▸ Directive
Reproduce, character for character, the stretch of lines from the line containing "Open Filters and blocked addresses tab" through the line containing "Click external link", both included.

▸ Recorded information
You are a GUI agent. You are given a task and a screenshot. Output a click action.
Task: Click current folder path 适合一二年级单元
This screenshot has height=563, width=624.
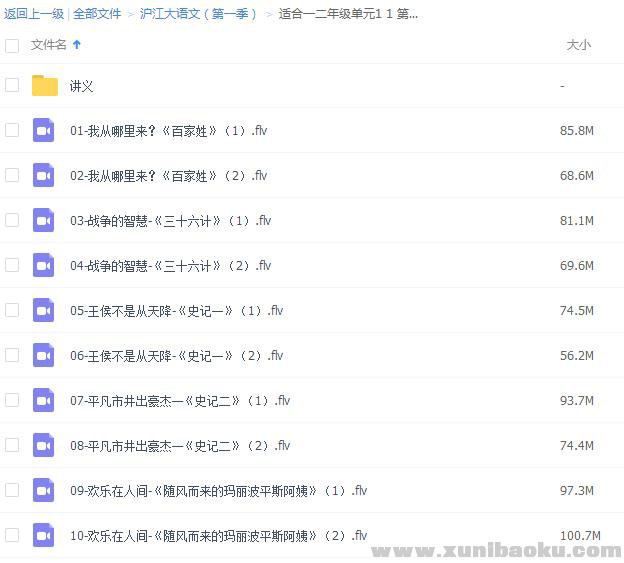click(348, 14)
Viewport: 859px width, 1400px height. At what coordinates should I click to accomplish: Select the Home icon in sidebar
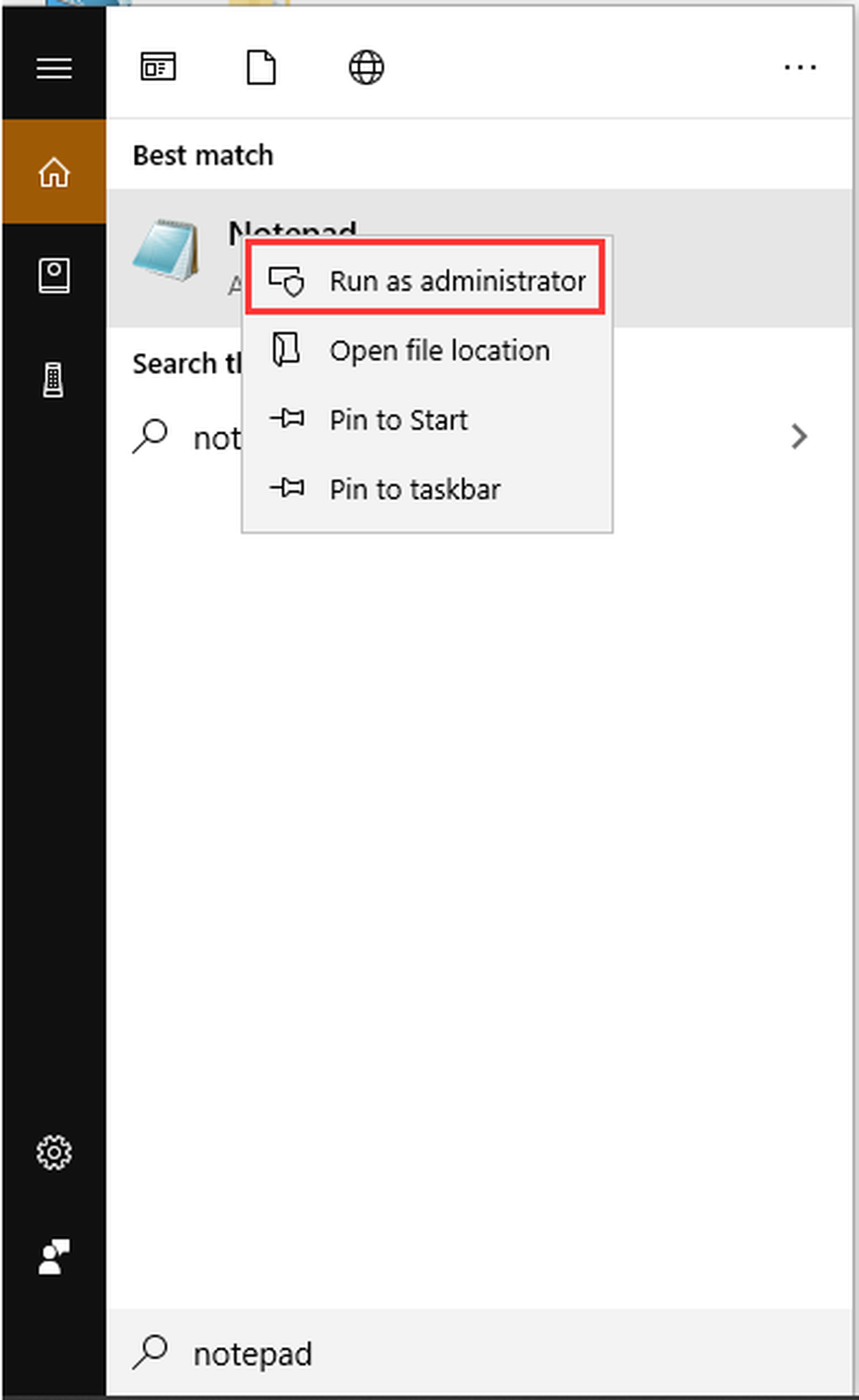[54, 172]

* * *

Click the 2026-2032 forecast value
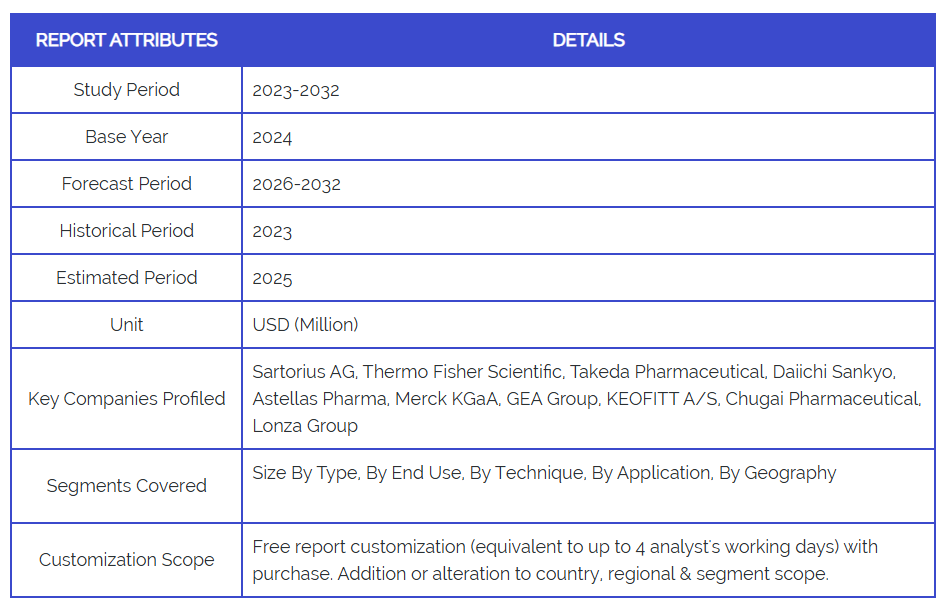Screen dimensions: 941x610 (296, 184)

...

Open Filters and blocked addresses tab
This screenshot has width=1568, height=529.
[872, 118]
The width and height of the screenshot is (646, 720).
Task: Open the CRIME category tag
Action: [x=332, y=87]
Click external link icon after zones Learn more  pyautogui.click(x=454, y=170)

▸ Exercise response
Open Filters and blocked addresses tab
This screenshot has width=1568, height=529.
[872, 118]
The width and height of the screenshot is (646, 720).
Task: Open the CRIME category tag
Action: [x=332, y=87]
Click external link icon after zones Learn more  pyautogui.click(x=454, y=170)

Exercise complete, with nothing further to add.